(Written task):
Arrange the listing as a Markdown table with the columns Row and Line, starting at the line containing "Image resolution: width=825, height=2576." and ending after the line containing "Mobilità e trasporti (268, 2230)". Leave out blank lines and give only those rows.

Item-finding records
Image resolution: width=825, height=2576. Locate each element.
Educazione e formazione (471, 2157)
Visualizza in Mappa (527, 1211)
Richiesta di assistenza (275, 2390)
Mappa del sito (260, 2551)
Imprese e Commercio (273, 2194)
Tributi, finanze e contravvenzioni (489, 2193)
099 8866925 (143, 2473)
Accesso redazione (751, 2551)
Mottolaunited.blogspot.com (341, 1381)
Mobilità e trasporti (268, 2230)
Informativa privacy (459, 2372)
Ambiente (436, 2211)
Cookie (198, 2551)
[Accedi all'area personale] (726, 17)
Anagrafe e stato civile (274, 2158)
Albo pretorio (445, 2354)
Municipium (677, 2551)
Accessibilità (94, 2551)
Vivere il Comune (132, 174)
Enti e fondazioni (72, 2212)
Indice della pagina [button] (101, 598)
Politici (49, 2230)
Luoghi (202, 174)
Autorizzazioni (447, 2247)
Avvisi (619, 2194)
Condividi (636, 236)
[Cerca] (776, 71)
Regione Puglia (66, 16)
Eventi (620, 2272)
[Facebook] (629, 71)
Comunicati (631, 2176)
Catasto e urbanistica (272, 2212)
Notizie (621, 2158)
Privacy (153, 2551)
...
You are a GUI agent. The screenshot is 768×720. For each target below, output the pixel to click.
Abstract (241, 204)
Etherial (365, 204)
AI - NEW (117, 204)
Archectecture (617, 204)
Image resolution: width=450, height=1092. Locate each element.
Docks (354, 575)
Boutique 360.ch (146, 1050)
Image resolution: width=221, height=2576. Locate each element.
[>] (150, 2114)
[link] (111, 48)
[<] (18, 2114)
...
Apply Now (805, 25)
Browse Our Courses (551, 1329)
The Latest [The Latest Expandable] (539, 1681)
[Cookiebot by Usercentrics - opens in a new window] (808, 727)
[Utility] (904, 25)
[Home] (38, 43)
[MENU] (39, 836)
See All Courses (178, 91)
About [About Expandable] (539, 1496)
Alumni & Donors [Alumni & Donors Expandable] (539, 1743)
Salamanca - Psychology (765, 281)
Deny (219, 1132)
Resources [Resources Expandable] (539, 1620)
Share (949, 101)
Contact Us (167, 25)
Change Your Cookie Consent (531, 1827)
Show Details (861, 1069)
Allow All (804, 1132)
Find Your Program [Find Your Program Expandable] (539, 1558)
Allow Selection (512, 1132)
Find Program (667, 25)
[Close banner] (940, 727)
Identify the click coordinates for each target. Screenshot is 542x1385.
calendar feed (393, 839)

(The output):
| Row | Line |
|---|---|
| 1 | Image resolution: width=825, height=2576. Locate each element. |
| 2 | Educazione e formazione (471, 2157) |
| 3 | Visualizza in Mappa (527, 1211) |
| 4 | Richiesta di assistenza (275, 2390) |
| 5 | Mappa del sito (260, 2551) |
| 6 | Imprese e Commercio (273, 2194) |
| 7 | Tributi, finanze e contravvenzioni (489, 2193) |
| 8 | 099 8866925 (143, 2473) |
| 9 | Accesso redazione (751, 2551) |
| 10 | Mottolaunited.blogspot.com (341, 1381) |
| 11 | Mobilità e trasporti (268, 2230) |